Mr. Huber became a stationary engineer at the old Maryland Glass Corp. plant in Morrell Park. Among other duties, he fired and tended boilers used in the manufacture of a type of cobalt-blue glass called "Maryland Blue."

The glass was used in the production of Bromo-Seltzer bottles and Noxzema skin cream and Vicks VapoRub jars, as well as for containers of the patent medicine Phillip's Milk of Magnesia. Mr. Huber also assisted in the industry that made specialty blue bottles for perfume manufacturers. He was part of the workforce that made clear glass, called flint, and amber, or brown, glass.

"He was proud of the ashtrays they made in the shape of top hats," said a daughter, Robin E. Marton of Laurel. "During the [U.S.] bicentennial, they made bottles with the faces of Washington and Jefferson. There were also blue flower vases shaped like violins."
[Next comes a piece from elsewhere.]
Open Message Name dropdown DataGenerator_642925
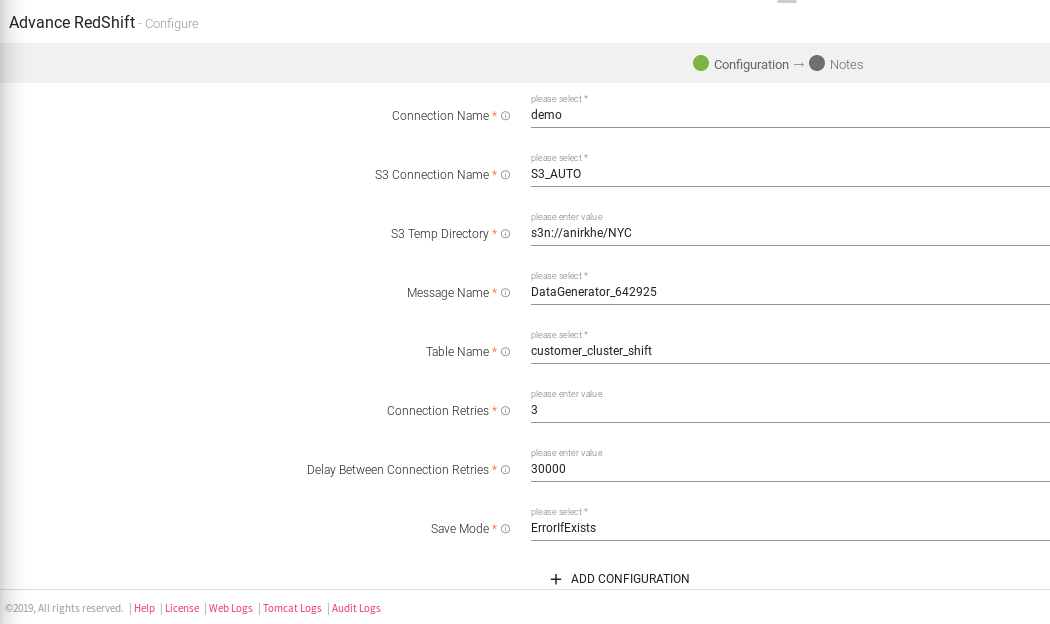 pyautogui.click(x=788, y=292)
After the glass company closed, Mr. Huber became a Howard County public schools bus operator and drove a route in the county's southern section.

His father gave Mr. Huber land on the family tract, where he and his wife built their own four-bedroom home out of cinder blocks. He laid out a large vegetable garden and supplied family and friends with tomatoes, green beans, squash and cucumbers. Family members said he enjoyed watching Westerns and shared his enthusiasm with his eight grandchildren who lived nearby. He also helped care for them.

A Mass of Christian burial will be held at 11 a.m. Monday at St. Mary of the Mills Roman Catholic Church, 114 St. Mary's Place in Laurel, where he was a member.

In addition to his daughter, survivors include a son, Elger J. "El" Huber Jr. of Glenelg; another daughter, Dawn Bancroft of Laurel; four sisters, Margaret Cole of Laurel, Nancy Salzman of Eldersburg, Merle Phillips of Laurel and Elizabeth Huber White of Baltimore; eight grandchildren; and 11 great-grandchildren. His wife of 63 years died in 2007.